No lo niego: construir un rascacielos sería más fácil que atraer a una mujer desconocida y ganar su confianza hasta forjar con ella una verdadera conexión.
Por Ehab Soltan
Hoylunes– Navegué por aquel sitio en busca de amistades y cada día crecía la frustración. Me parecía un laberinto de ilusiones y desencuentros, hasta que aprendí a leer entre líneas, a observar más allá de las palabras. Poco a poco, comencé a atraer a personas, a conocerlas, a conversar con ellas sin prisas ni expectativas. No lo niego: construir un rascacielos sería más fácil que atraer a una mujer desconocida y ganar su confianza hasta forjar con ella una verdadera conexión.
Con el tiempo, mi visión sobre las mujeres del sitio cambió. Comprendí que cada una era única, irrepetible. Los que afirman que «todas las mujeres se parecen» mienten. Descubrí que eran como flores: ninguna igual a otra, cada una con su propio aroma, belleza y esplendor. Recordé a mi abuelo cuando decía: “No hay diferencia entre las mujeres en la claridad y la sombra, todas son una sola”. Cuánto me habría gustado responderle que incluso dos flores de la misma especie jamás son idénticas; cada una florece a su manera, ya sea bajo la luz o en la penumbra.
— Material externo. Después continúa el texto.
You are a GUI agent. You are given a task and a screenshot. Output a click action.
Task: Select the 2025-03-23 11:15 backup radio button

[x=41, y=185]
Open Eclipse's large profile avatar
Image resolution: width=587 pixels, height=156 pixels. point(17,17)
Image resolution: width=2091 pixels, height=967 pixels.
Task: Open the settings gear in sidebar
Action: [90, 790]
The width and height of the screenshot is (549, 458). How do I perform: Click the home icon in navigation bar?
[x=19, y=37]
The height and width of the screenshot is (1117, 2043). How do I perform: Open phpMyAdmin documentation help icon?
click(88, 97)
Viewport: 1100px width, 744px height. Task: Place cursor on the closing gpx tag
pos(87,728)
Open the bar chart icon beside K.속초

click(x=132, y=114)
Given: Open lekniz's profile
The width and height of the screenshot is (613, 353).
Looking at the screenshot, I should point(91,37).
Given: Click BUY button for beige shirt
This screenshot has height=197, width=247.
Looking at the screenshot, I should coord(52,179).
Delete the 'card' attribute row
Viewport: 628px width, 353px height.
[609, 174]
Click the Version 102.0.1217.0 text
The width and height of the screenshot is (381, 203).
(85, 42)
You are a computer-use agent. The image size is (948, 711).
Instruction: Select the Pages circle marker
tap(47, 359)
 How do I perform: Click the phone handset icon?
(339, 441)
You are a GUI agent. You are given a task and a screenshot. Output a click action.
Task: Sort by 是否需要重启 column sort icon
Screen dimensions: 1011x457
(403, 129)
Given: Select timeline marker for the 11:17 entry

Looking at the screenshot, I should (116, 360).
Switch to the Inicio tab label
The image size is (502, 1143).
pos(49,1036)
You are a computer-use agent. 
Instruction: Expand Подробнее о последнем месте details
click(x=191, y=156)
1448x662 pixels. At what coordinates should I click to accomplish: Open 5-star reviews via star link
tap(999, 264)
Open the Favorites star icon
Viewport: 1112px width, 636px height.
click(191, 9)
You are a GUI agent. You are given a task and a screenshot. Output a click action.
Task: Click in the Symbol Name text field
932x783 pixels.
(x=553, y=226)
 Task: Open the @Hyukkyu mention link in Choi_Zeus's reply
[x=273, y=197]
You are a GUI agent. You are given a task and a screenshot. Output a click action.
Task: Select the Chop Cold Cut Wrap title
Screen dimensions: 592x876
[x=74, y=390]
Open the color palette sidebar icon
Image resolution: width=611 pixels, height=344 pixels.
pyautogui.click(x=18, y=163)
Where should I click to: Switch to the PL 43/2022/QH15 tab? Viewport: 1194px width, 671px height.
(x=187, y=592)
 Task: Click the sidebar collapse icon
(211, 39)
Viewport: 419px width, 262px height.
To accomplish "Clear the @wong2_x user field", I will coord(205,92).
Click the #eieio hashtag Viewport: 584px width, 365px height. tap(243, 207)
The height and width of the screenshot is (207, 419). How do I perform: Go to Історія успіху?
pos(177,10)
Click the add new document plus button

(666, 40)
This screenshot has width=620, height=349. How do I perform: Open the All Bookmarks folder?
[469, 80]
Las conversaciones con ellas eran fascinantes y, al mismo tiempo, desconcertantes. Me sorprendía lo que decían, sus formas de ver el mundo, sus historias. Pero lo más curioso era que, cada vez que terminaba una charla, recordaba a mis amigos y me reía de nuestros viejos recuerdos.
Pensé en Samir, aquel amigo que, harto de las discusiones, buscaba casarse con una mujer muda para escapar de la charla incesante. Sin embargo, cuando finalmente encontró a una que lo intrigaba, comprendió la ironía de su deseo. Ella lo rechazó, temiendo que la falta de comunicación los condenara. Y así, Samir terminó casándose con una mujer mayor que él, madre de un niño pequeño, pero con una inteligencia y madurez que supo envolverlo. Al final, aprendió que el amor no es silencio, sino entendimiento.
También recordé a Youssef, un hombre de buen corazón, pero lengua afilada, incapaz de contenerse cuando la rabia lo dominaba. Su carácter explosivo ahuyentaba a las mujeres, que escapaban de sus insultos como de un incendio. Hasta que conoció a una que, en lugar de huir, lo enfrentó con amor y paciencia. Con ella, Youssef cambió. Su fiereza se tornó ternura. Su lengua dejó de ser un arma para convertirse en un puente. El amor, cuando es verdadero, hace milagros.
Me pregunté si yo también encontraría a alguien que transformara mi vida de ese modo.
Porque, al final, todos buscamos lo mismo: un amor que nos salve de nosotros mismos.